Pero en mis vacaciones confinadas, el aburrimiento, me empujó. Y me atreví a responder mensajes. O sea, avancé, me adapté a los tiempos. Puse las fotos que yo misma decidí, que seguro debían parecerle a mi amiga, poco atractivas, poco vendedoras. Pero pesqué a varios solteros, a muchos, la verdad. Cosa que me sorprendió, porque en la vida real, eso no me pasa. Ojalá pudiera elegir así, como se hace en esa aplicación. Un ramillete de hombres, al frente mío. Todos disponibles, y muchos, muchos, asombrosamente. Algo que tampoco pasa en mi realidad. Hice match, y me salieron guapos y aparentemente, decentes. Eso jamás se da en la vida real. Mucho menos desechar, de forma tan fácil y enfática, a quienes no nos gustan, porque su físico no nos da buena espina o porque sencillamente no nos conecta. Solo es un dedo hacia la izquierda para decirle no, a ese con pinta sospechosa, con mirada sicótica. Solo es deslizar y ya, punto.

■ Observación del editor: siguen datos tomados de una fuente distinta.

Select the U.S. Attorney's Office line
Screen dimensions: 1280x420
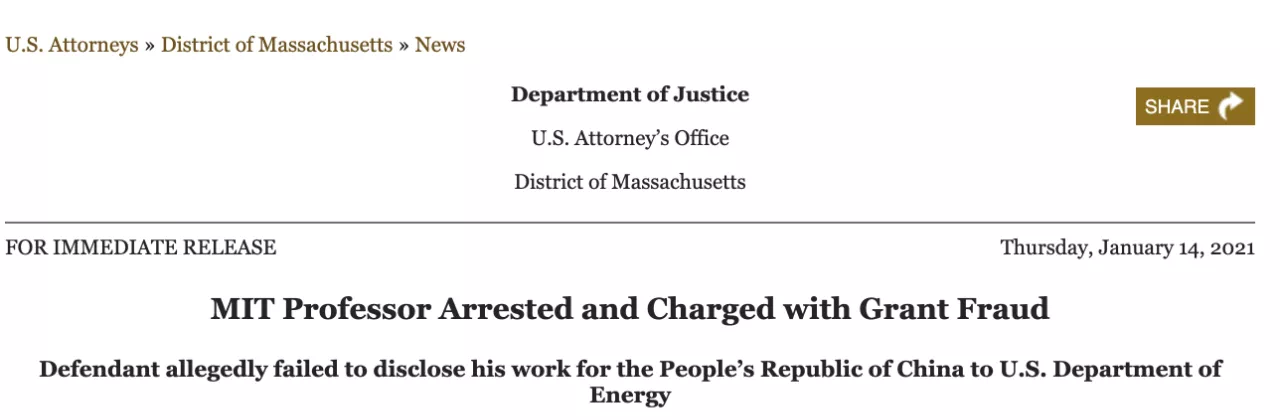coord(630,138)
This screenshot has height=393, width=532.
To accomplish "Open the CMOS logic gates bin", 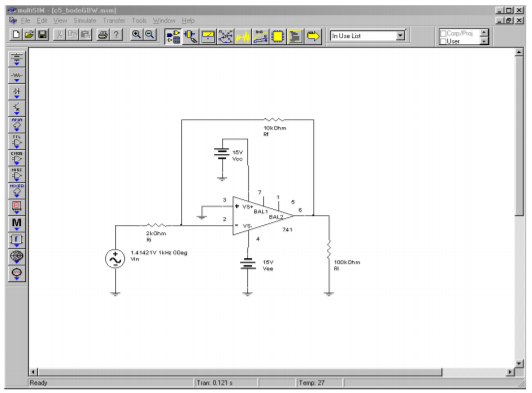I will [x=17, y=158].
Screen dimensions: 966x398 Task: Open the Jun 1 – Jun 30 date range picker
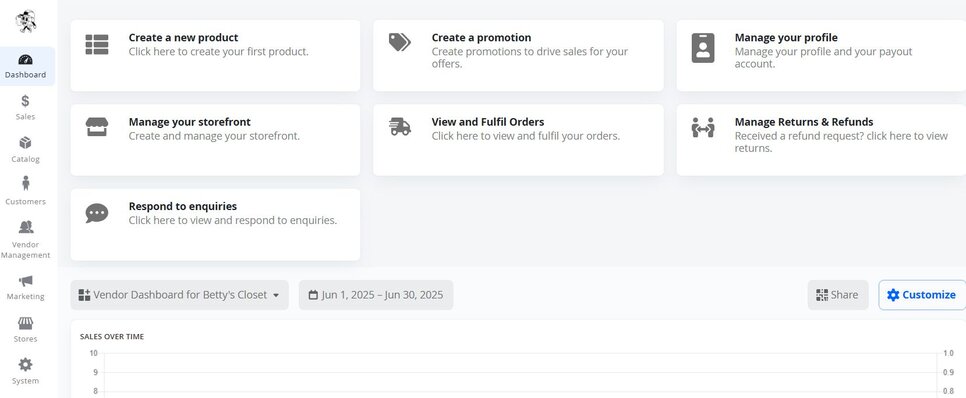point(376,295)
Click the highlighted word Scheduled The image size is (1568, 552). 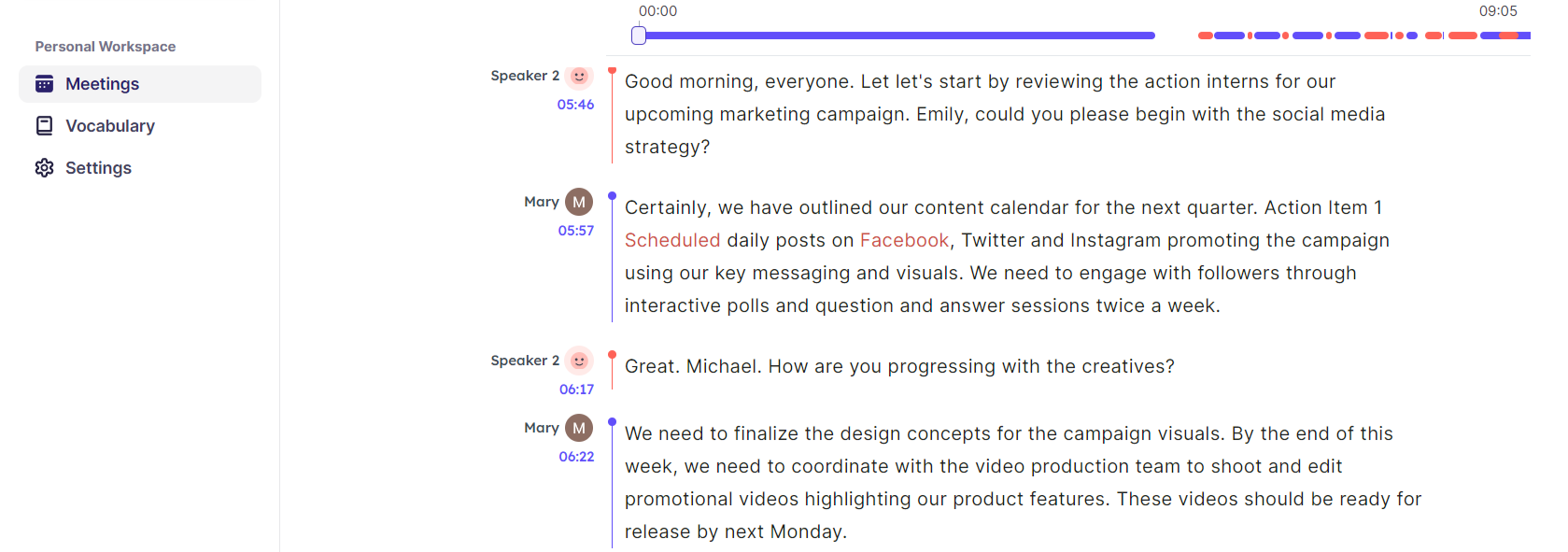pos(672,240)
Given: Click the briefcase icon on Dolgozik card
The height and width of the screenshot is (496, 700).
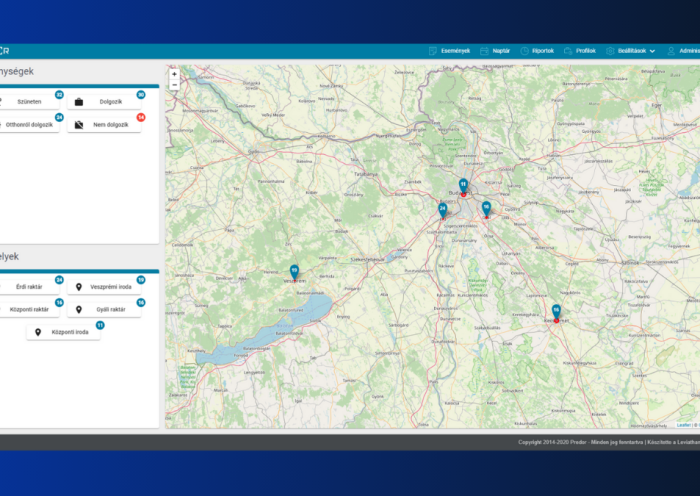Looking at the screenshot, I should (79, 102).
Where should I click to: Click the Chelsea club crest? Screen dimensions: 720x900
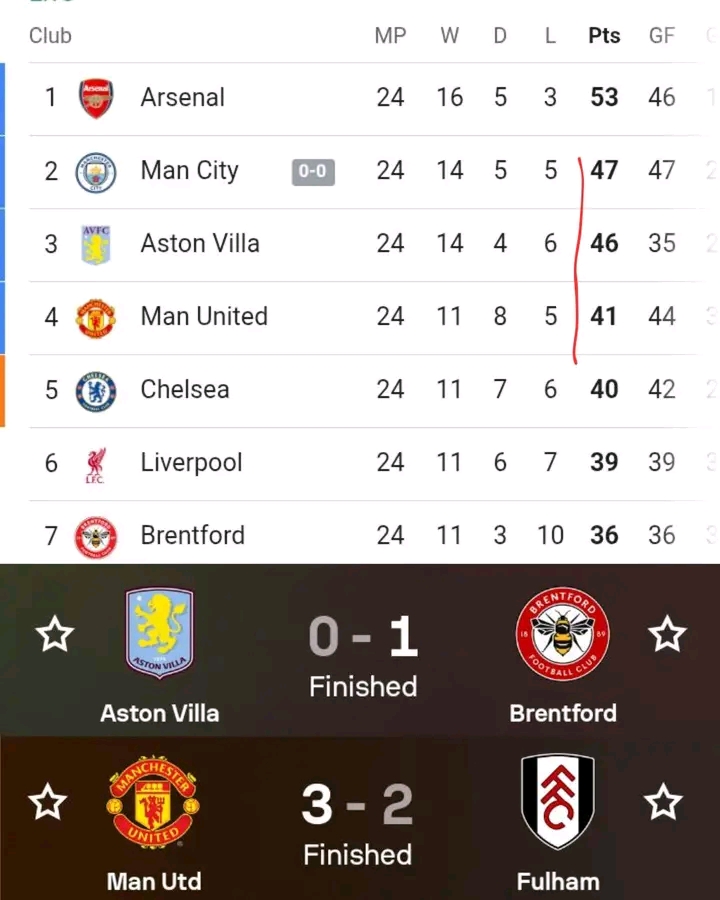(x=96, y=391)
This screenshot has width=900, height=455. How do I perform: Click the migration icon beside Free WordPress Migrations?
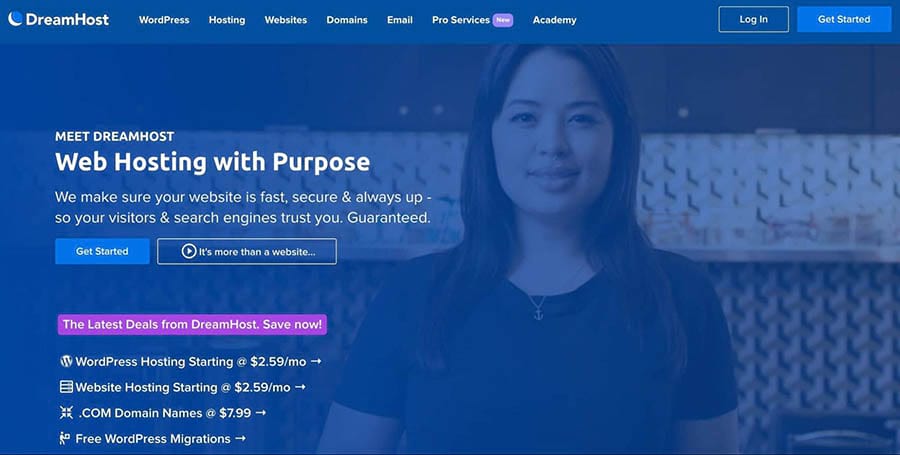pos(65,438)
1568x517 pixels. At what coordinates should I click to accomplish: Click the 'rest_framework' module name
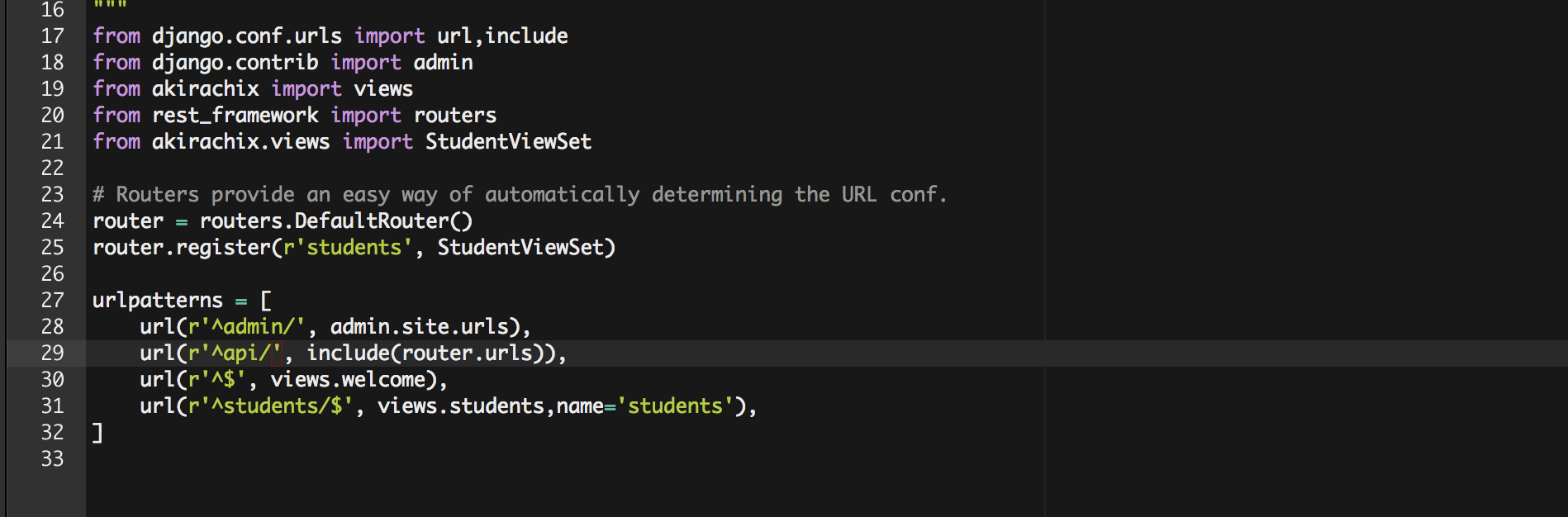235,116
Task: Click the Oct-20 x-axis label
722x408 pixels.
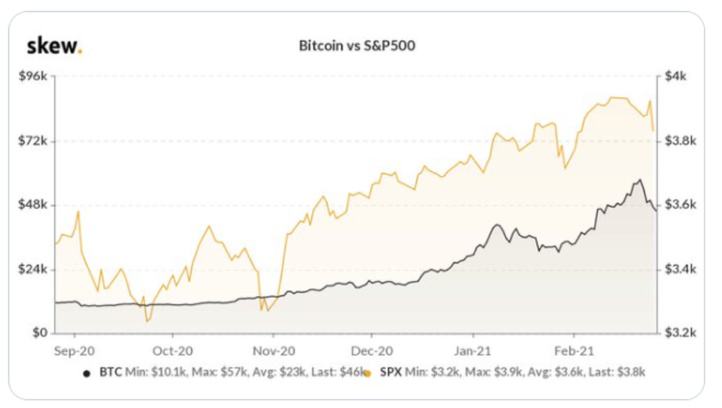Action: point(173,351)
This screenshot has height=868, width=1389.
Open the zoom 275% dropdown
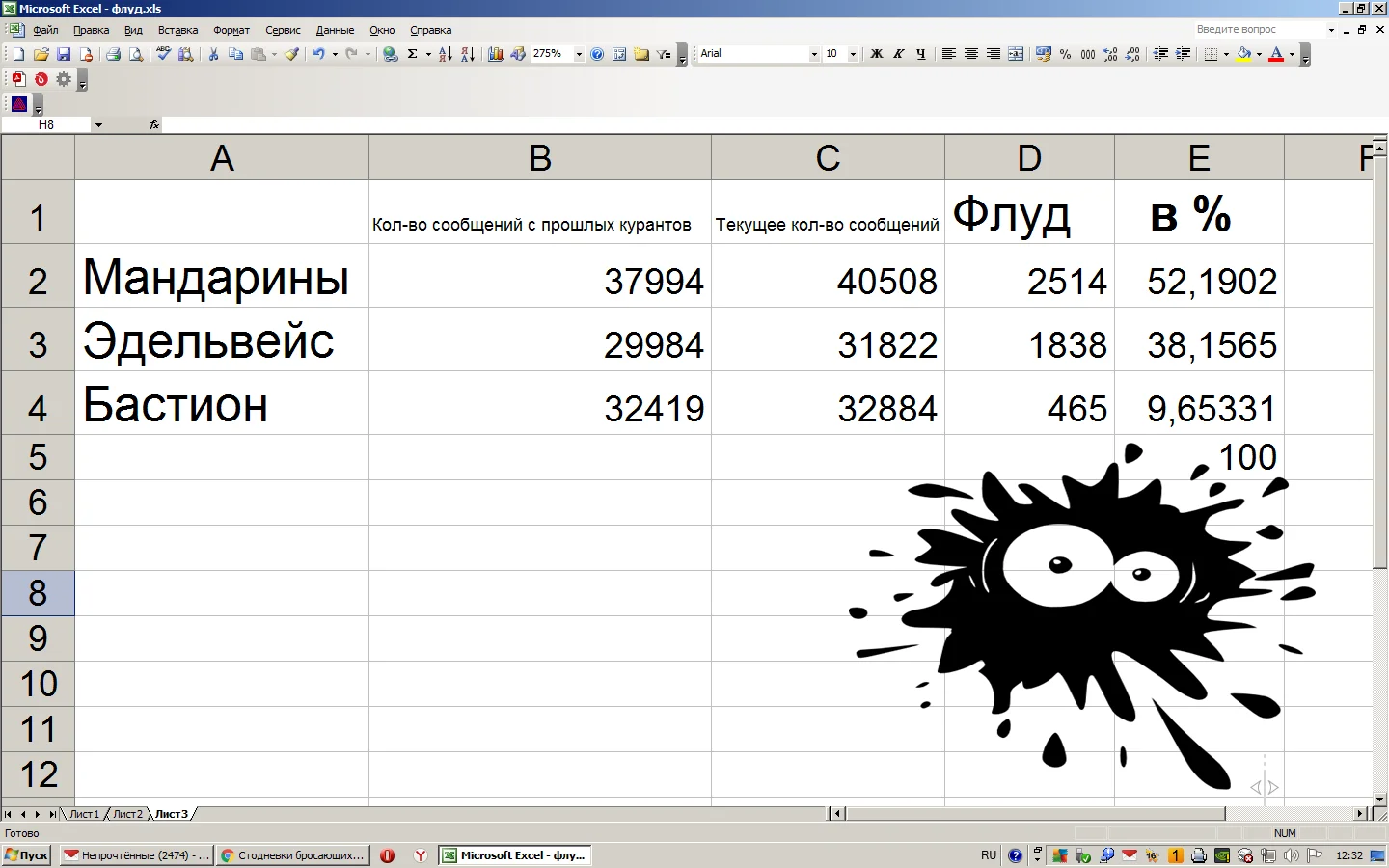579,54

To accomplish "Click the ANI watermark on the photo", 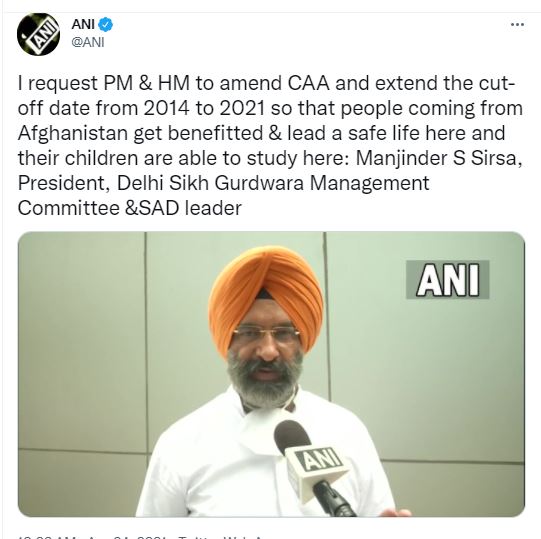I will click(x=448, y=280).
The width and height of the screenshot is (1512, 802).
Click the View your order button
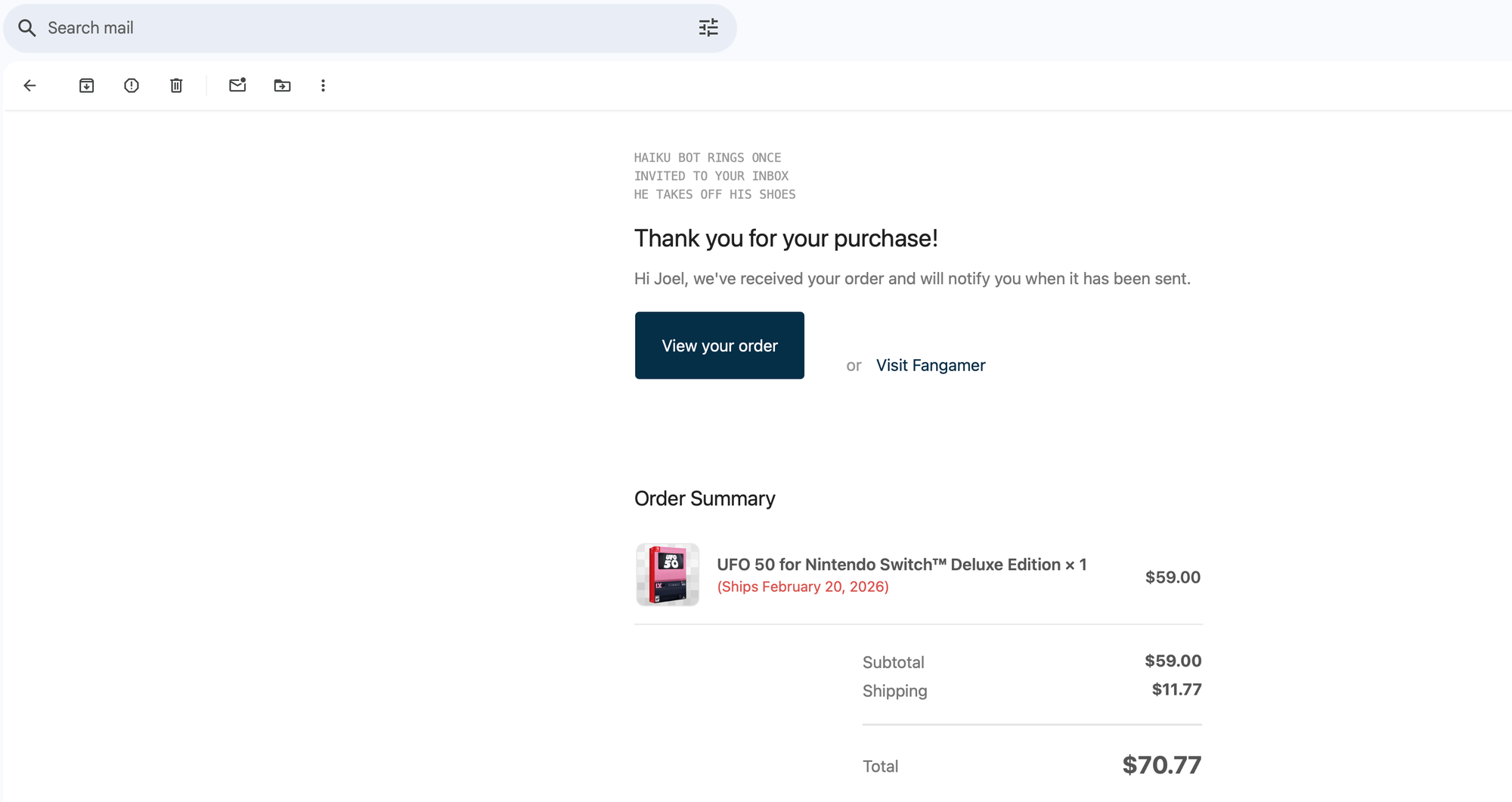(x=720, y=345)
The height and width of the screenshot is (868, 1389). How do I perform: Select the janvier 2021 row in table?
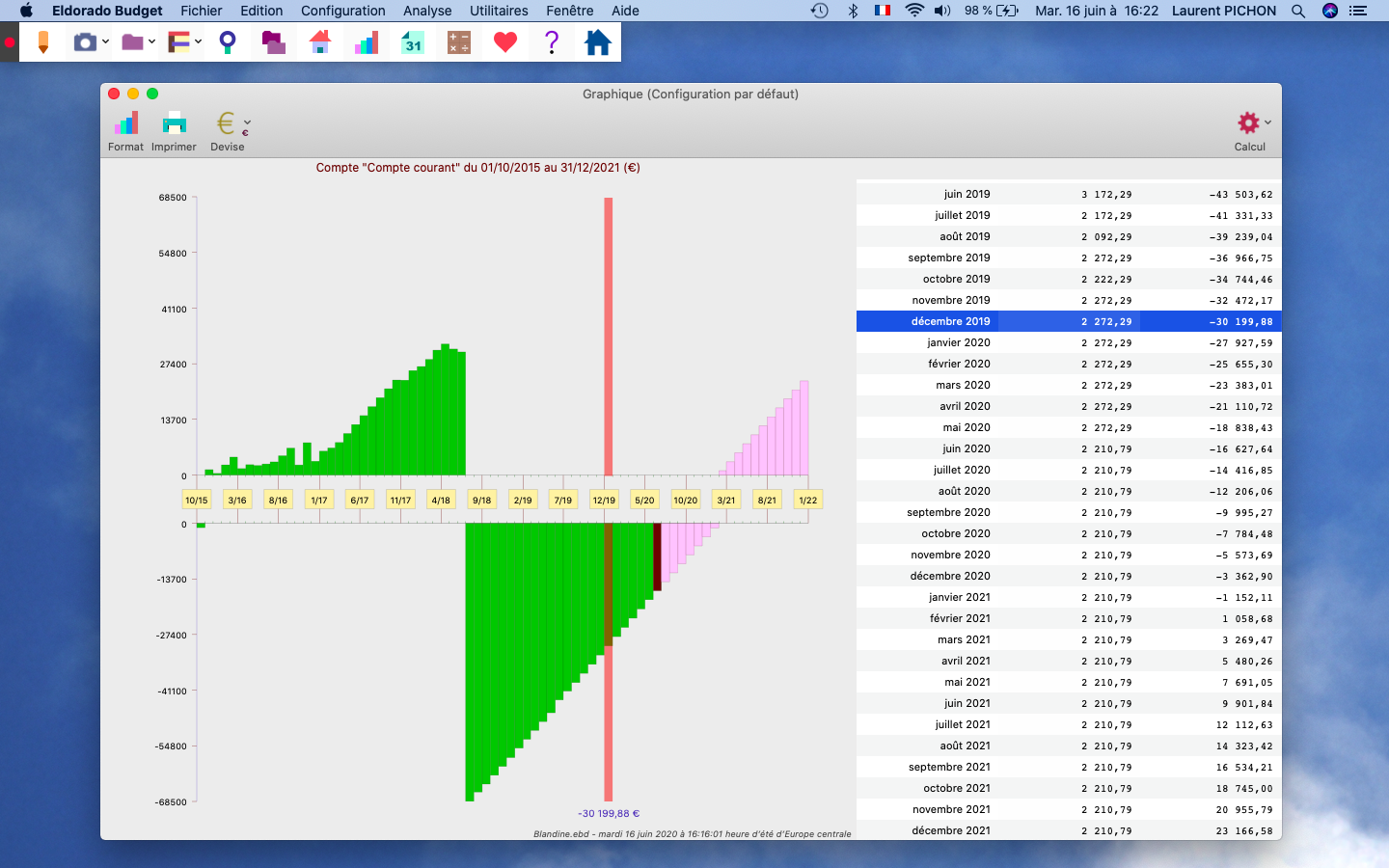pos(1069,597)
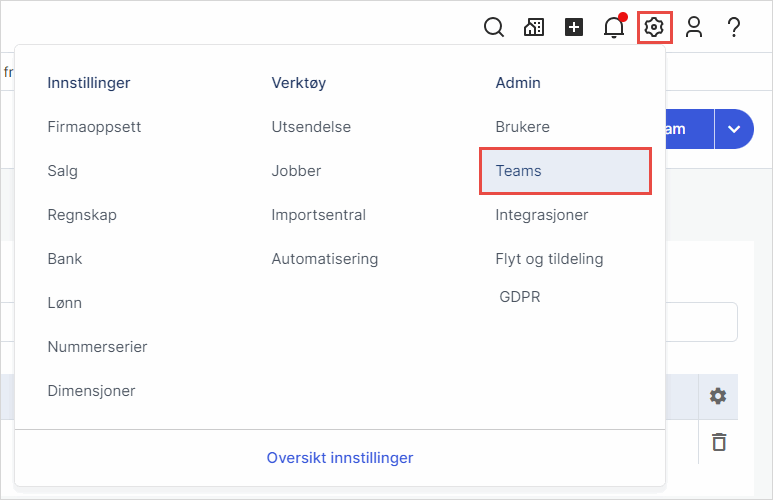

Logré hacerle el quite al aburrimiento, sin duda. Y debo confesar que hasta me divertí un poco. No llegué con la misma bobería de hace dos años. Hablé, me comuniqué y conocí. Pero el ánimo me duró solo 5 días y me salí, cancelé mi perfil. No me di la oportunidad, pero es que al tercer día de estar uno deslizando el dedo hacia la izquierda, y de vez en cuando a la derecha, pues comencé a sentirme ridícula. Cuando me salí, me llamó la atención que la aplicación te pregunta la razón por la cual te vas. Y una de ellas, dice: ‘Debo descansar de Tinder’, o algo así… En serio? Esto genera adicción?

Y entonces pensé, que estas aplicaciones se inventan, porque la gente no solo busca amor, quiere darlo.

Y entonces vi con un poco de tristeza, la nueva moda que dicta la soledad, no la de estar solo y soltero, sino esa donde no podemos dar el amor, atender al otro, abrirnos al otro, contarle lo que aprendimos, lo que vivimos hoy, el cómo estás, de forma sincera, no como parte de un protocolo ‘tinderiano’, sino el de verdad, ese donde nos miramos a los ojos para solo saber ‘cómo estás’, porque ahí ya hay amor.

Mis 5 días en Tinder no dieron fruto, y sospecho que muy en el fondo, fui atrevida de hablar con desconocidos, porque me sentí protegida por la pandemia. Obvio, quién iba a decirme veámonos para tomar un café. ¿En dónde? Y si nuestras cédulas no coincidían en pares o impares, peor.